Thursday, August 25, 2005

My Amiga: Now and Then

1990-1999: Amigas are High end Graphic Multimedia Computers. They were sold for thousands of dollars.

2005: The exact Same Amigas are now outdated, But the Parts are still for the rich!

Monday, August 22, 2005

The Old Tyme Revue

I have started another Blog-that's-not-a-blog. This time, It's The Old Tyme Revue, where I will be reviewing things, including the ever-important old stuff.

Coming Soon: A review of The Mad Greek Resteraunt.

Coming Soon Somewhere Else: A Page wasting Blogger's bandwith and space by not being a blog.

Coming Soon at my Home: An Amiga that I can use!

Coming Soon at Amiga.org: A working page!

Coming Soon at ShiningSource.org: Notes of Condemnent for my decision to use Amigas for a development platform. Please see the Project Candlelight Topic (starting at the near end of page 3) at the ShiningSource.org forums under General Projects.

Friday, August 19, 2005

The Commodore Amiga

Today, while staying at my grandmother's house (Just gotta love grandma!), I got a "new" Commodore Amiga 3000. Of course, she didn't buy it ahead of time, But we bought it at the local thrift store. The only problem with it is the fact that it didn't come with anything. I bought a serial mouse to use with it while I looked for other stuff (after all, WorkBench is a GUI and there are serial ports in the side). I couldn't find anything else, though.

The A3000 is a pretty nifty computer, especially considering the date of manufacture. There is quite a number of ports on it so far. Here's a list:

2 Joystick ports (on the side; They look like modern serial ports, but will apparently work with many Atari joypads)
1 PS/1 keyboard port
1 23 pin (male) video port (marked 15 KHz)
1 mini 23 pin (female) mini (like most modern VGA cards) video port (Marked 31 KHz)
1 23 pin male serial port (My serial logitech mouse needs an adaptor and a driver)
1 Exterior Floppy disk drive port
1 PC-standard parallel port
1 SCSI port (I think it's SCSI-1)
4 Zorro-III ports (One seems to be mysteriously occupied.
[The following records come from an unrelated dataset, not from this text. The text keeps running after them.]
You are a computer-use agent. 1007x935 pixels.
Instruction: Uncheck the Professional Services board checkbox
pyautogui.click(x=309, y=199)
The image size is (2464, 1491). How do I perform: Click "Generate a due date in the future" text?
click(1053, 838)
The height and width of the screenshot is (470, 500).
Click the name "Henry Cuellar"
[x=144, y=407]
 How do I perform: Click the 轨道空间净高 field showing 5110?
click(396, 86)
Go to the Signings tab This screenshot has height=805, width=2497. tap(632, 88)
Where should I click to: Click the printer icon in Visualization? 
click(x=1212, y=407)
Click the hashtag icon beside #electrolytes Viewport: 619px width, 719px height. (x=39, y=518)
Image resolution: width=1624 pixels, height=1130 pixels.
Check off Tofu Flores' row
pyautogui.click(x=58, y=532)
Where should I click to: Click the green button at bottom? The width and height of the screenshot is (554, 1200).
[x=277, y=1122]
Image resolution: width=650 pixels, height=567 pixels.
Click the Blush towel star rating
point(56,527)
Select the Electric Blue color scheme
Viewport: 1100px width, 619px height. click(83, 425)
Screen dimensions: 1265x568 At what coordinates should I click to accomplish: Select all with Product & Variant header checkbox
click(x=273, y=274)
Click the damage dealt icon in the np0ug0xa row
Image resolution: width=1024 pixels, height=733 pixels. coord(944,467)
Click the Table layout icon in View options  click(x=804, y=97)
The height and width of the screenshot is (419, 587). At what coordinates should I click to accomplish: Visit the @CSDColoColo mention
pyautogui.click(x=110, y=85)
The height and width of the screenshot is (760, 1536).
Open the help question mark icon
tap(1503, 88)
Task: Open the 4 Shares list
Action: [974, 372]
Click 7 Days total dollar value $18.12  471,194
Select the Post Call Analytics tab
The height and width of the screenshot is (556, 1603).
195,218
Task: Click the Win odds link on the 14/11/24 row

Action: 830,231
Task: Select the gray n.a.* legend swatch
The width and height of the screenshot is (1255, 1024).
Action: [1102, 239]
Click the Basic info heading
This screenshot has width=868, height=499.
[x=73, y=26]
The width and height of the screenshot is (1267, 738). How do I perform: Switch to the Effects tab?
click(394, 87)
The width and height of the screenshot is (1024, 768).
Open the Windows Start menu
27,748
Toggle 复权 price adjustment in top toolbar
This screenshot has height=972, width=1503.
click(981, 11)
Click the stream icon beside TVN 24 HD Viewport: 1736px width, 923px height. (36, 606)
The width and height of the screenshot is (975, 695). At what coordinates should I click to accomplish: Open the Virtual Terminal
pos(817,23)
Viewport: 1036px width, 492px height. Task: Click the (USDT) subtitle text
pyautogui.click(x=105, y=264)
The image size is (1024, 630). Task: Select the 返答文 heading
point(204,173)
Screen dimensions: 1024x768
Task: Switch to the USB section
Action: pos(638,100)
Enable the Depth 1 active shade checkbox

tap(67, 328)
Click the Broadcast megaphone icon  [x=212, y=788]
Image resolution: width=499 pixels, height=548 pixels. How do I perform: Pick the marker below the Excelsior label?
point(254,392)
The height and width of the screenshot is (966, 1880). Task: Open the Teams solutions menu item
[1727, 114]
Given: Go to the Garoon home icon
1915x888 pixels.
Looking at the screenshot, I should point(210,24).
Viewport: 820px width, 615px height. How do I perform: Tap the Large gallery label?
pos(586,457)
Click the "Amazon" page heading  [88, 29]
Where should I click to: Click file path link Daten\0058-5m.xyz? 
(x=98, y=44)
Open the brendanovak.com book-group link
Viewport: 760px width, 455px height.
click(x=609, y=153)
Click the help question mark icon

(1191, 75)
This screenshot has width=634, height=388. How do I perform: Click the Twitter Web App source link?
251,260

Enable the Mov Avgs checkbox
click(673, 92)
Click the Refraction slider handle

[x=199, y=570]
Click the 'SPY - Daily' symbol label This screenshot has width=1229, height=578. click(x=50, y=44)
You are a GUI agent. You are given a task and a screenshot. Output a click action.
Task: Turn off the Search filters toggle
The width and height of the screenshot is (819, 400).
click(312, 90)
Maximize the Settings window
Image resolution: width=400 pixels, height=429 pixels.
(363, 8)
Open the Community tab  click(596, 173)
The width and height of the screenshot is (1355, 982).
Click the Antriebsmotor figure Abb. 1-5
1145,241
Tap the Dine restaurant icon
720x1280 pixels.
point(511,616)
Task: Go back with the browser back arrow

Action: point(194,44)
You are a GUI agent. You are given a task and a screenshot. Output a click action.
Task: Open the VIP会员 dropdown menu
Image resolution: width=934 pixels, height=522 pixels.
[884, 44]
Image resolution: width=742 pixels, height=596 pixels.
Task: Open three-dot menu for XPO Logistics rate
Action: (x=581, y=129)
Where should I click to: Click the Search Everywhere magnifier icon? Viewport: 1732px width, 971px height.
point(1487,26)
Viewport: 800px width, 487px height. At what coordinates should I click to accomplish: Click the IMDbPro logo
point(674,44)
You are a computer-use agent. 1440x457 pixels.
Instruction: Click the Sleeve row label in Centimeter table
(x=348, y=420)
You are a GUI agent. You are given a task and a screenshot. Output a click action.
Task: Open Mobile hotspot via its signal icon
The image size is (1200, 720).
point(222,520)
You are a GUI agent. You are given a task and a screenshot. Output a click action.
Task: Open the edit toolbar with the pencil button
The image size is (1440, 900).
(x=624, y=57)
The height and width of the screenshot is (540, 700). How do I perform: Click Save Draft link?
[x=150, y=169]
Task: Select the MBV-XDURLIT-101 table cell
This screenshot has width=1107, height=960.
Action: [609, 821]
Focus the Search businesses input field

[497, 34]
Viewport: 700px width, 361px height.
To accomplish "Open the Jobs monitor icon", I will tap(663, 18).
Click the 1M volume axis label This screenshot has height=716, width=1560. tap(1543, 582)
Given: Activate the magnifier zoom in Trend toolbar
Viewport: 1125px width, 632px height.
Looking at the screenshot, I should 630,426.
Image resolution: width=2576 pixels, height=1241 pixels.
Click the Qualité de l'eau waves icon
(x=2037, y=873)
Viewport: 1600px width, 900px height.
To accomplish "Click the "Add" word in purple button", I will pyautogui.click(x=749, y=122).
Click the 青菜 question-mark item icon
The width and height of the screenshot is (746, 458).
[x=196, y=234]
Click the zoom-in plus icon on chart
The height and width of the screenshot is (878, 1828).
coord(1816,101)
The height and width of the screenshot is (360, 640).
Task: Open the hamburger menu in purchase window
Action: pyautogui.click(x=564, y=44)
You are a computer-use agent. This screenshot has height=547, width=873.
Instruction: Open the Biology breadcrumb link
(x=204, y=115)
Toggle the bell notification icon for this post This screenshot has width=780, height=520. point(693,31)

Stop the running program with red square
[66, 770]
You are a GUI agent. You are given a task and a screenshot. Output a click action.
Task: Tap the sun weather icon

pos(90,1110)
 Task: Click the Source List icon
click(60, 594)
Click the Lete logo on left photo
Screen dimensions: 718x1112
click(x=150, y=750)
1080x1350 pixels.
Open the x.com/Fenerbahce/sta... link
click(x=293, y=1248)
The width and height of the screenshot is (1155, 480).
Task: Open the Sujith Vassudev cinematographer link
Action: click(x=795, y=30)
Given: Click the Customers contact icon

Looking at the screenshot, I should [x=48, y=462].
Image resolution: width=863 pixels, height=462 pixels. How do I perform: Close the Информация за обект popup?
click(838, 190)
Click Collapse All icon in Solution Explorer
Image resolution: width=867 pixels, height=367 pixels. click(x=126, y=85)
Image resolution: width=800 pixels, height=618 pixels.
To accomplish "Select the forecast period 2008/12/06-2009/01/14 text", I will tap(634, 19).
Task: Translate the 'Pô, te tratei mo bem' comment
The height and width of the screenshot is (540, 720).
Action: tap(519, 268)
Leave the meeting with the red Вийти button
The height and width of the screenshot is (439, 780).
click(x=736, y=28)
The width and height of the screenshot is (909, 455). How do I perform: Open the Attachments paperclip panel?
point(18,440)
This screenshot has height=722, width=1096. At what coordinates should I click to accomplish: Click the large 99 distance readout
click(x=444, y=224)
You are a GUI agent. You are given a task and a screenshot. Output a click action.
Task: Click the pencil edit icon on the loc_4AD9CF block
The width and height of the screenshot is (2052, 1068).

I hope it's a 233MHz PowerPC Expansion!
2 RCA audio outputs, one left, one right.

apparently, The A3000 is an EIDE bussed computer. There is a hard drive in mine (Of unknown dimensions and speed) There is a Floppy drive in the front of it, of which I am unsure if it's 880Kb or 1.44Mb. Some signs point to it being 1.44. Of course, it has the infamous module sound system (Of which I have not yet listened to yet.) Because of it's PS/1 Keyboard interface, I cannot yet use a keyboard (my grandmother has neither PS/1 keyboards nor adaptors). Of course, I don't have a mouse to work with it yet either.

There is a mysterious switch in the back. I am leaning on it being the CPU switch between (Don't blame me if these numbers are wrong) 16 and 32 MHz. There is some logical reasoning in this judgment. When I plugged in the Amiga into a monitor (with the Amiga's switch set to "Disable"), I got an "OUT OF SCAN RANGE" message from the monitor. When the Switch was flipped back to the "Enable" Position, The scan range returned. I say this points to the CPU switch because it's natural train of thought to use more CPU power for higher resolution.

I've went to the online shops and found out that I could modernize my Amiga. I could Give it an expansion board that would enable dual processors. Most people know that using two processors at a time will make your computer run faster then one processor running at the added speed. The Zorro-III seems up to the bus speed. Also, the theoretical memory expansion is 2 Gb! That's a lot even for today's standards. I could even put on a CD-writer and Video Digitizer, allowing me to publish Video CDs. With a bit of hacking, I could make it run with a full DVD writer. However, I wish to utilize this computer, not hack it. I can even put it on the internet with either a traditional modem or a network card (probably the X-link ZIII Ethernet) I might update the BIOS to 3.9 and add a CD drive, and with a PowerPC expansion, I could upgrade to the newest AmigaOS. Or I could use AMIX, Amiga UNIX, probably right now!

But right now, All I have is WorkBench, and I'm pleased (Especially because I can get a ton of applications in image format online!)